Essa cena também é preciosa pela movimentação dos corpos e a energia que
esses corpos trazem. O momento da chuva, no qual todos são molhados e todos
vivenciam esse banho de chuva em meio a uma onda de calor traz essa energia da
renovação, da força da natureza que vai ser tão importante no desfecho do filme. É
interessante percebermos também que a esse ponto, o filme se revela como uma história
de renovação muito forte, mas também numa história marcada e feita por momentos
simples e cotidianos tanto familiares, quanto dessa comunidade.

A sequência final do filme é um nascimento de um novo membro na família de


Shun. Essa cena, de estética muito documental,é forte desde a criação de expectativa
para o momento até o momento posterior da chegada da criança, marcada por uma
afetividade e leveza. Essa parte se inicia com a notícia de uma possível complicação
com a mãe, que faz com que Shun e Yun saiam do colégio, onde contemplavam o
retrato de Kei, correndo para casa. O mais emblemático nessa cena é a naturalidade e a
carga de afetividade na qual essa chegada acontece. A família e amigas se reúnem
durante todo o período do trabalho de parto, dando apoio e tranquilidade a mãe,
vivenciando essa experiência coletivamente. A captura dessa cena é muito emocionante,
tanto através dos planos fechados em closes nos personagens mostrando as emoções do
momento, tanto quanto os planos em que se mostra a interação e envolvimento de todos
nesse momento de renovação e celebração da vida, novamente.
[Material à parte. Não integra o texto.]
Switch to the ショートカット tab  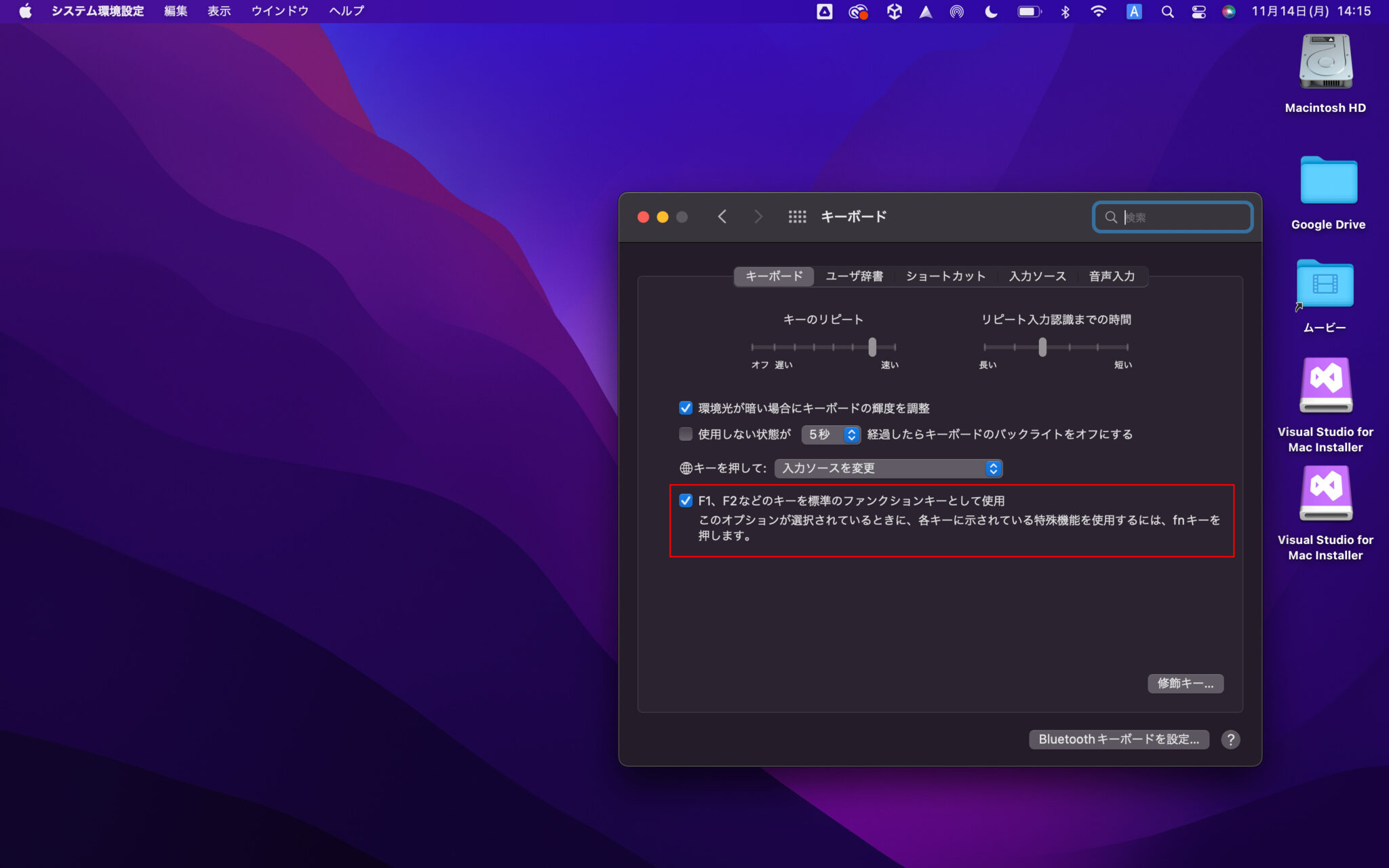point(945,276)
O filme trata de um ciclo de perda e renovação da vida, da família, que não passa
pelo esquecimento do irmão que se foi, mas a partir de quando essa presença se anuncia
como concreta, material. Marcado por movimentos sutis de atuação, enquadramento,
construção de mise-em-scène, luz e sons que nos transportam a uma atmosfera intimista,
Shara acaba relacionando essas vidas às nossas, provocando uma análise bem mais
profunda sobre o movimento da vida e da morte, luz e sombra.